Par hasard parce que je n’ai pas de formation de coloriste à proprement parler mais une formation graphique plus généraliste en ayant fait mes études secondaires en faculté d’Arts plastiques. C’est en fin de cursus que j’ai plus particulièrement travaillé le sujet des techniques de mise en couleurs dans la bande dessinée, de façon théorique tout d’abord.
Dès que j’ai mis le nez dans ce métier de façon plus professionnelle ça m’a tout de suite plu et je n’avais plus vraiment de doute. Ensuite il fallait trouver des collaborations et des contrats et là j’ai quand même eu beaucoup de chance, les opportunités se sont multipliées assez rapidement. La rencontre avec Brüno – pour la série ”Nemo” à l’époque – a notamment été importante professionnellement.
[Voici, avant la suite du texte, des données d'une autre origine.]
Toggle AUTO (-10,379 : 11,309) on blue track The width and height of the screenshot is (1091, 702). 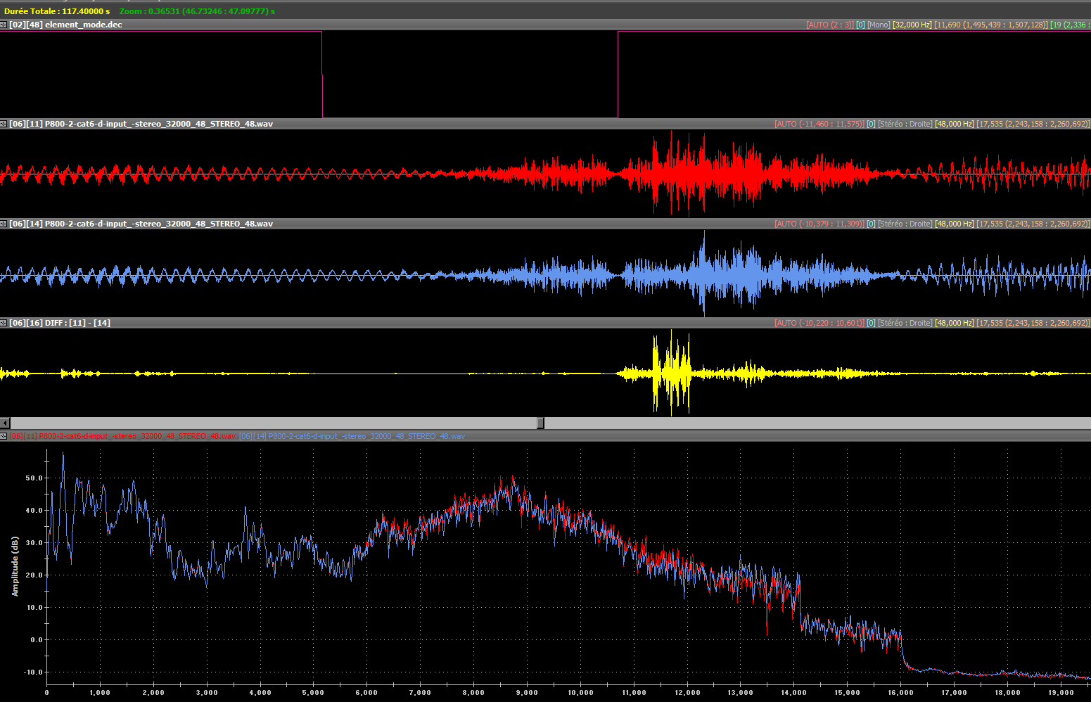click(x=819, y=224)
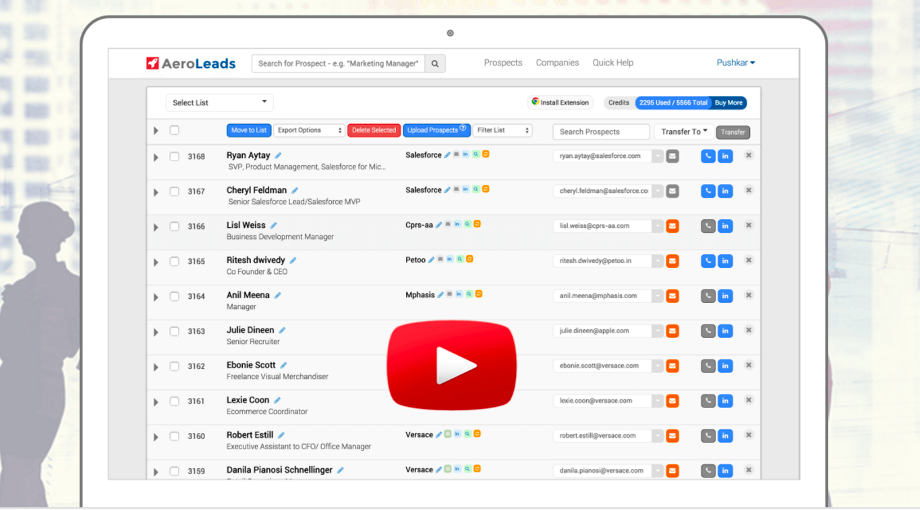The height and width of the screenshot is (510, 920).
Task: Click the phone icon for Ryan Aytay
Action: tap(708, 156)
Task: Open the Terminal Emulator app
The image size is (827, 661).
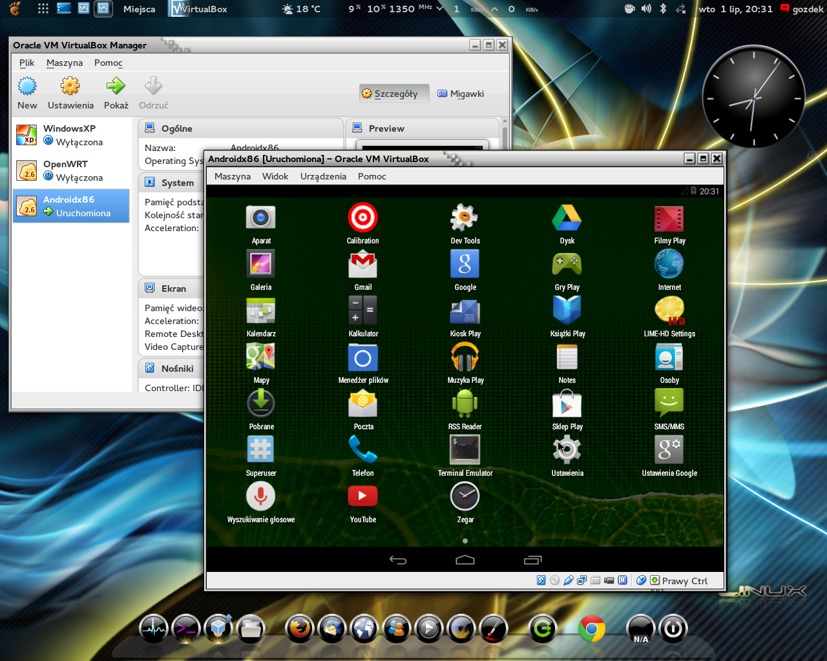Action: click(465, 450)
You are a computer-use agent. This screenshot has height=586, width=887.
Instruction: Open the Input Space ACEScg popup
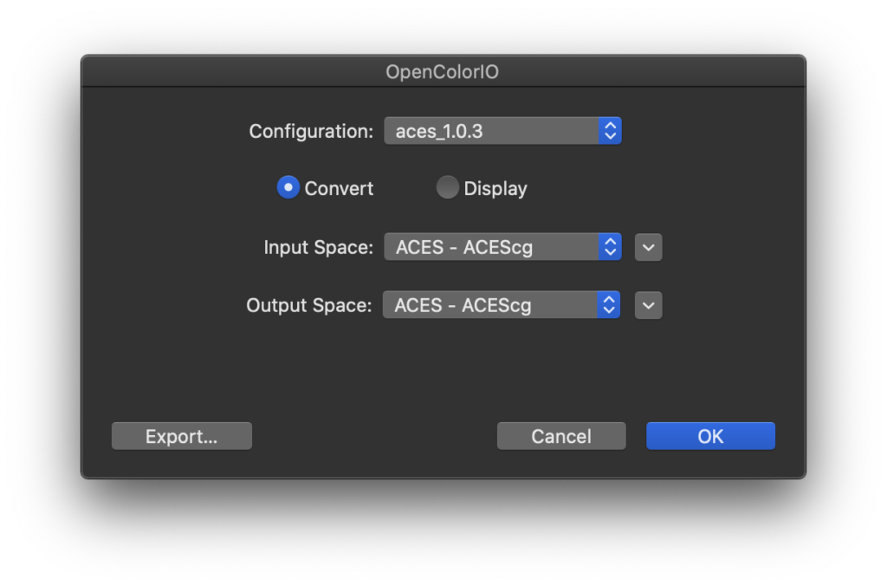click(x=491, y=247)
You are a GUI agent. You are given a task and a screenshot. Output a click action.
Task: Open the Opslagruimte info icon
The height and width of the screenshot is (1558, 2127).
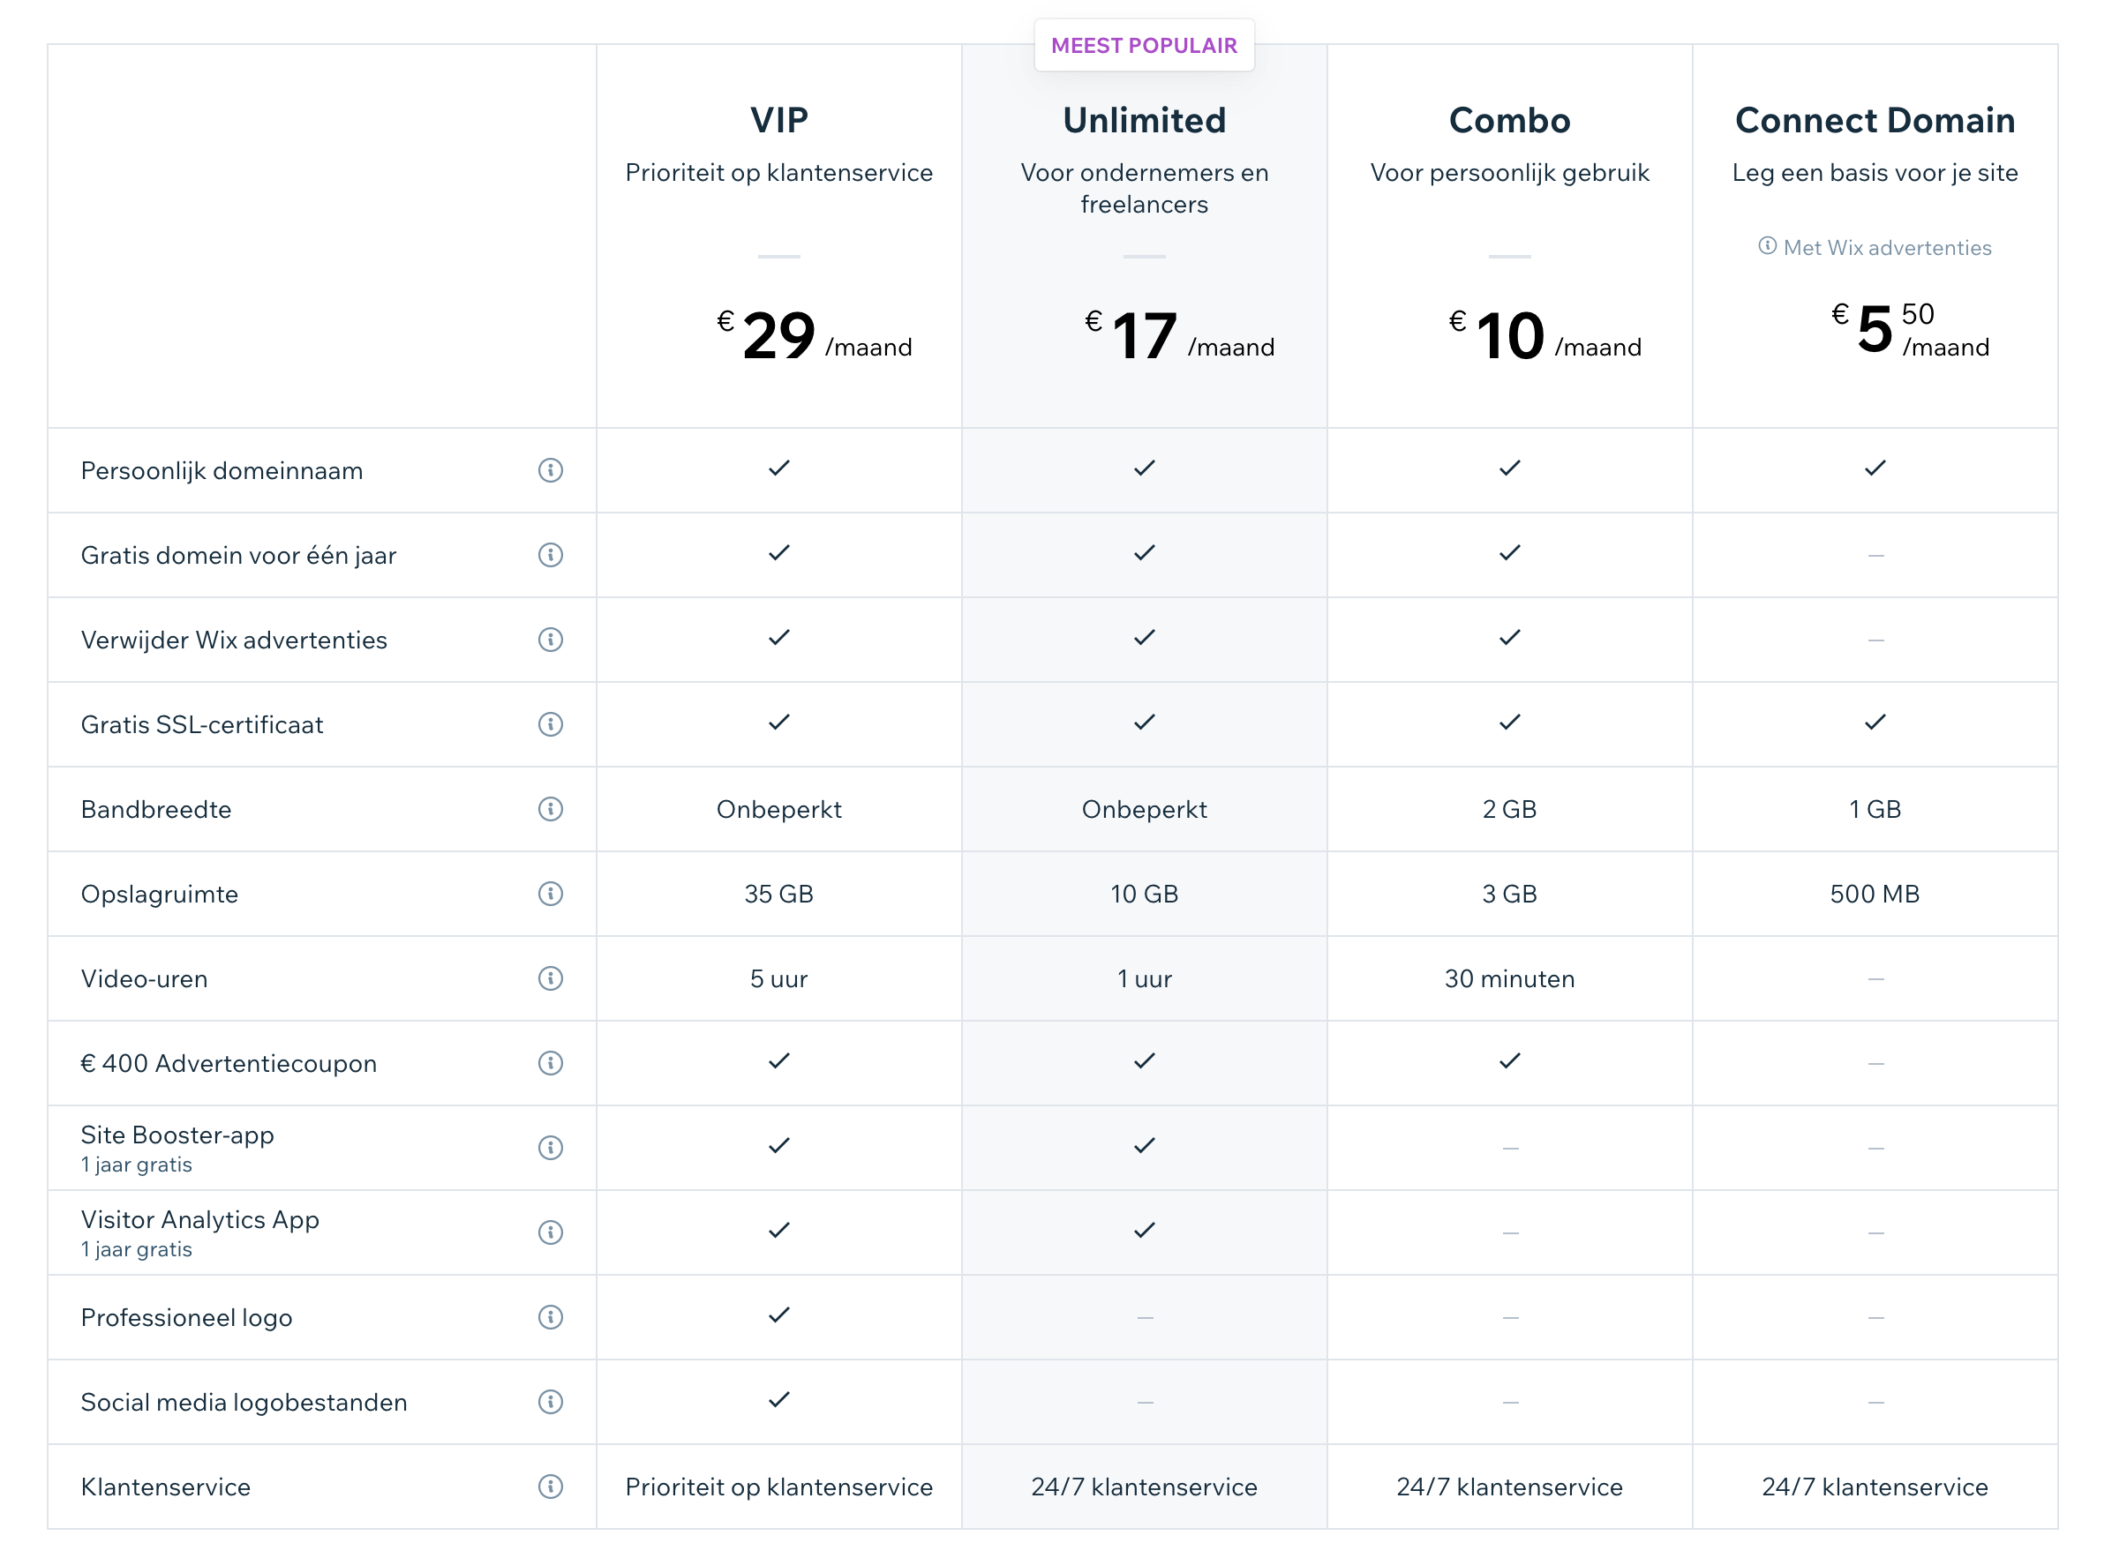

Ça a été une énorme chance de le rencontrer et de pouvoir travailler avec lui et une sacrée carte de visite par la suite.
Mais concrètement j’ai appris la couleur au fur et à mesure de la réalisation de mes albums et j’apprends toujours.
Comment considères tu le travail des couleurs dans l’ensemble de la création d’un album ?
LC – C’est souvent l’élément qui fait la cohésion de l’album : cela doit soutenir la narration et le graphisme, les rendre encore plus lisibles. Il faut que les 3 éléments ( scénario, dessin , couleur ) soient au service les uns des autres, s’articulent correctement, sinon c’est bancal. Tout cela se résume à la recherche d’un équilibre global le plus abouti possible.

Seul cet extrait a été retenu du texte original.